**Exercise description**: Extract the lines below verbatim, beginning at the first line of the items and stopping after the line that contains "[x=108, y=469]", with both ends included. Leave the pictures out of your answer.

**Entries for locating text and elements**:
=======
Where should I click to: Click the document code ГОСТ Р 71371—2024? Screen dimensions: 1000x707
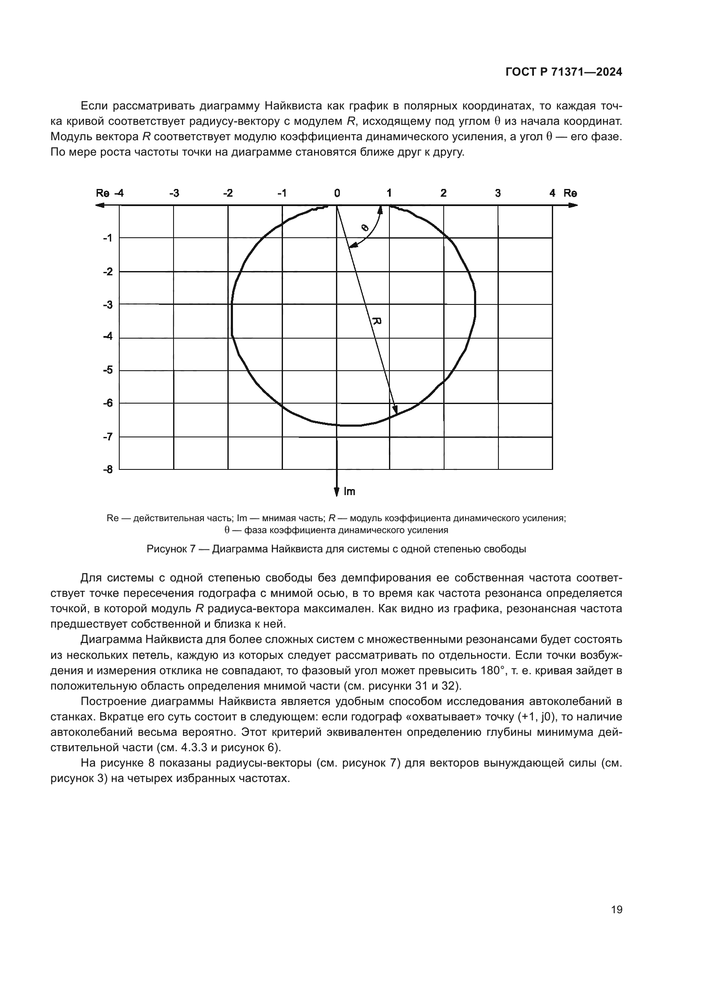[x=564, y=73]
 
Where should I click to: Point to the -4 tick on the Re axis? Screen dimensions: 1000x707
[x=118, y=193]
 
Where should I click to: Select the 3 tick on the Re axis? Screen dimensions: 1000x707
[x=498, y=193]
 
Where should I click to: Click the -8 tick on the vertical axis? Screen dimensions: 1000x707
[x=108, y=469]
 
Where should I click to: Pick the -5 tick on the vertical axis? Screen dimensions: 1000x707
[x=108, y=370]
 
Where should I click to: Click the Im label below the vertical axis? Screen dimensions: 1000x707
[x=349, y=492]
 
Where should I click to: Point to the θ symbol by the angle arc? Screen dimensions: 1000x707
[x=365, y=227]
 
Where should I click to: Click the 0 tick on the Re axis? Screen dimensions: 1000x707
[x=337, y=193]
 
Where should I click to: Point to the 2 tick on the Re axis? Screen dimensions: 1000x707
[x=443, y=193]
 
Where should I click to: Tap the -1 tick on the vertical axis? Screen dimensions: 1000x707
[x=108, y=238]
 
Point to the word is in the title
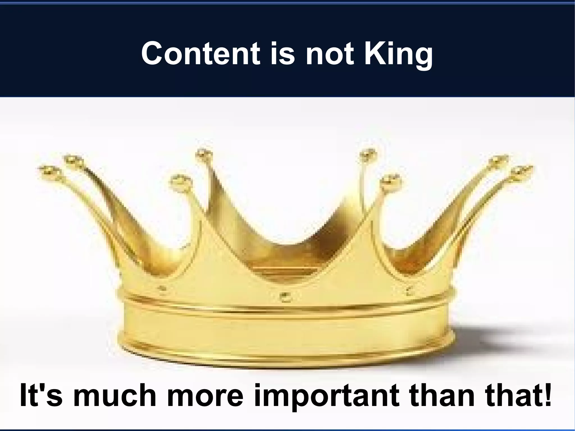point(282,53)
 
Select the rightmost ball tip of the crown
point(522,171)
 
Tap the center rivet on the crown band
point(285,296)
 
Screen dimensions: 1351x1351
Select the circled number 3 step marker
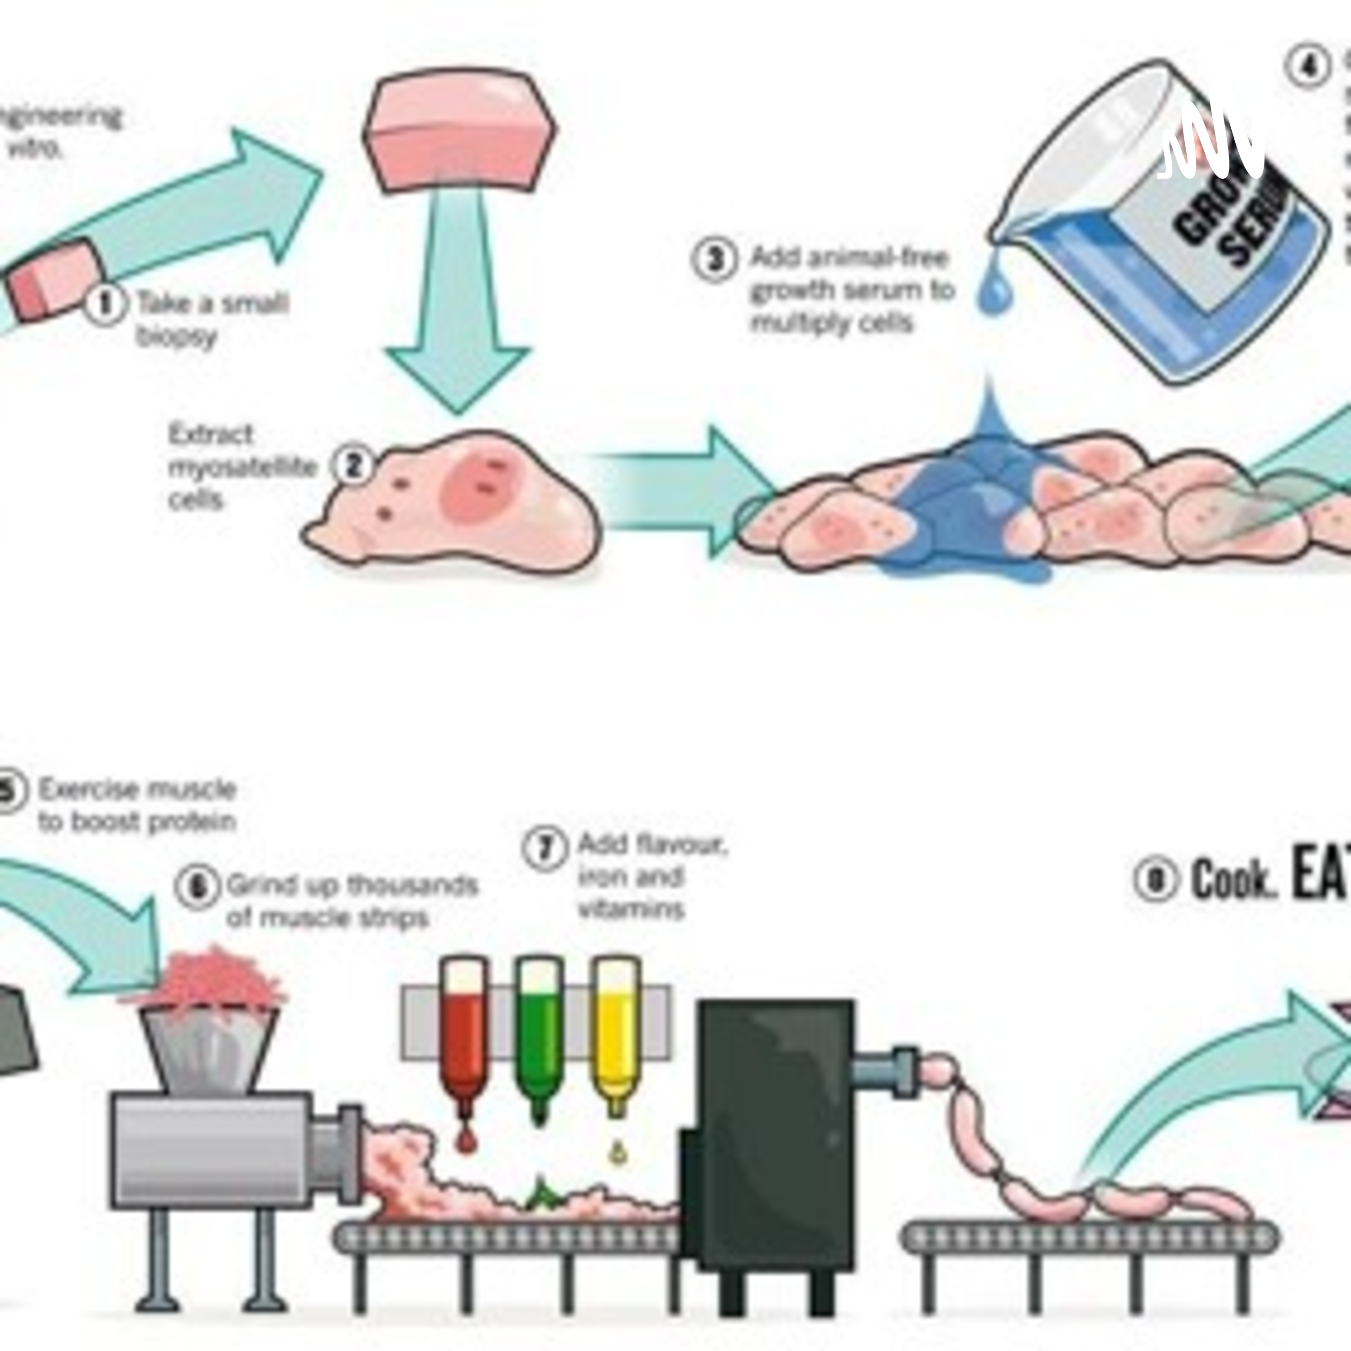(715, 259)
=======
**Solution for this task**:
Where should I click to: Click the document code ГОСТ Р 71371—2024? Screen dimensions: 1000x707
[x=564, y=73]
 
Where should I click to: Point to the -4 tick on the Re axis? Screen dimensions: 1000x707
[x=118, y=193]
 
Where should I click to: Select the 3 tick on the Re axis? Screen dimensions: 1000x707
[x=498, y=193]
 
Where should I click to: Click the -8 tick on the vertical axis? Screen dimensions: 1000x707
[x=108, y=469]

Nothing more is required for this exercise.